[mod.ai] Seminar - Learning Decomposition Methods

Steven.Minton@CAD.CS.CMU.EDU (03/18/87)

This week's speaker is Sridhar Mahadevan. As usual, the seminar is
in 7220 Wean on Friday at 3:15. Come one, come all.

	LEARNING DECOMPOSITION METHODS TO IMPROVE HIERARCHICAL 
		PROBLEM-SOLVING PERFORMANCE

Previous work in machine learning on improving problem-solving
performance has usually assumed a @i(state-space) or "flat"
problem-solving model.  However, problem-solvers in complex domains,
such as design, usually employ a hierarchical or problem-reduction
strategy to avoid the combinatorial explosion of possible operator
sequences.
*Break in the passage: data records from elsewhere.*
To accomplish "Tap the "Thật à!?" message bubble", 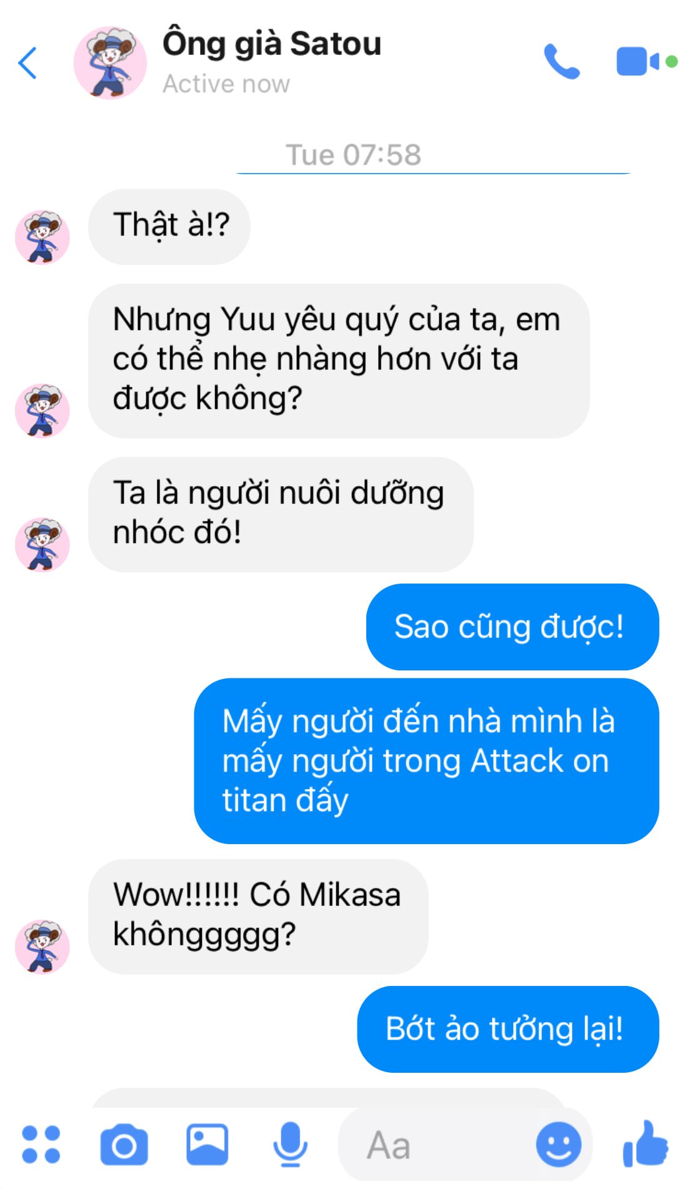I will pyautogui.click(x=169, y=226).
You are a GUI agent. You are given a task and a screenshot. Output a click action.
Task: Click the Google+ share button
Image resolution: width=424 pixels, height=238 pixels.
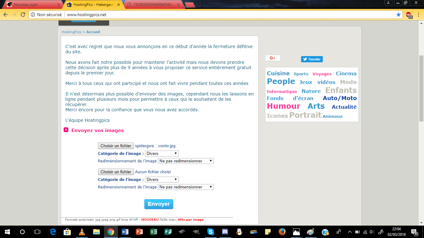(x=273, y=58)
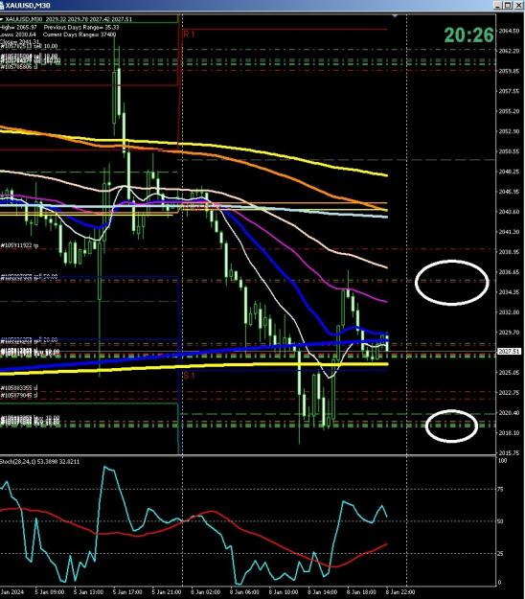Minimize the XAUUSD,M30 chart window

(498, 5)
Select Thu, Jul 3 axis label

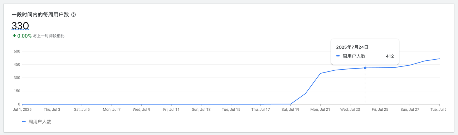[x=52, y=109]
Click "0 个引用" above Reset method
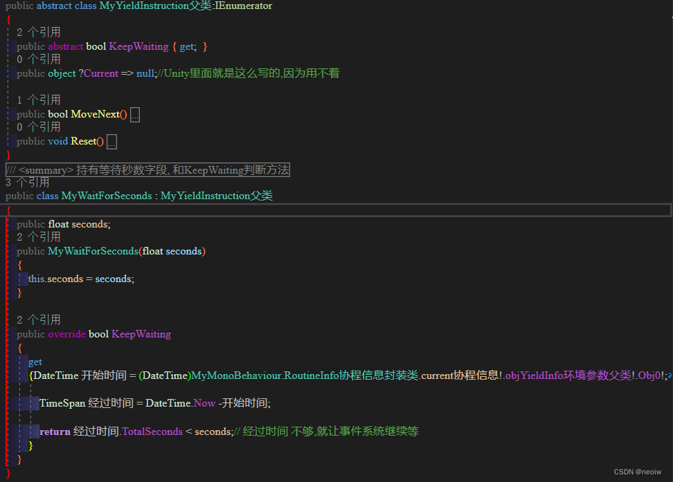This screenshot has height=482, width=673. click(x=37, y=127)
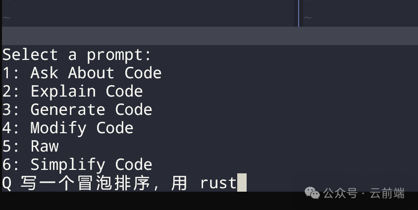Click the gray status line bar

[210, 36]
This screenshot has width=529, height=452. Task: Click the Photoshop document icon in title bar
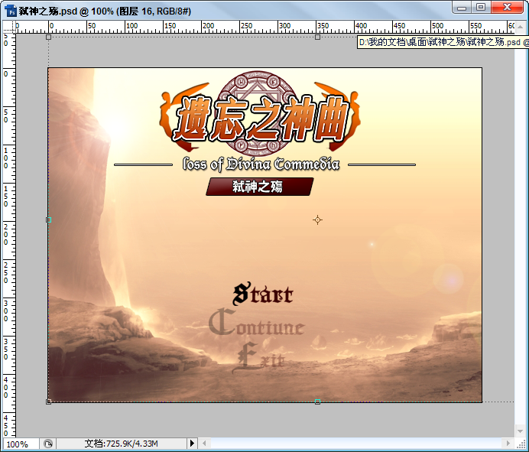pos(11,11)
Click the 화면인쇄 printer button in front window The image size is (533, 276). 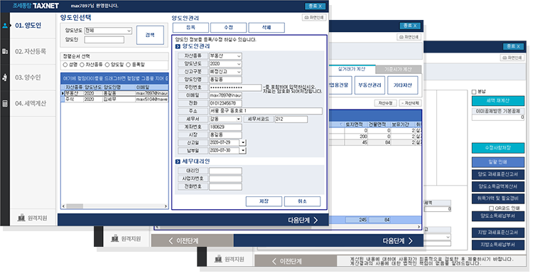[314, 17]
Consequently, in order to apply machine learning to
complex domains, hierarchical problem-solvers that automatically
improve their performance need to designed.  One general approach is
to design an @i(interactive) problem-solver -- a @i(learning
apprentice) -- that learns from the problem-solving activity of expert
users. In this talk we propose a technique, VBL, by which such a
system can learn new problem-reduction operators, or @i(decomposition
methods), based on a verification of the correctness of example
decompositions. We also discuss two important limitations of the VBL
technique -- intractability of verification and specificity of
generalization -- and propose solutions to them.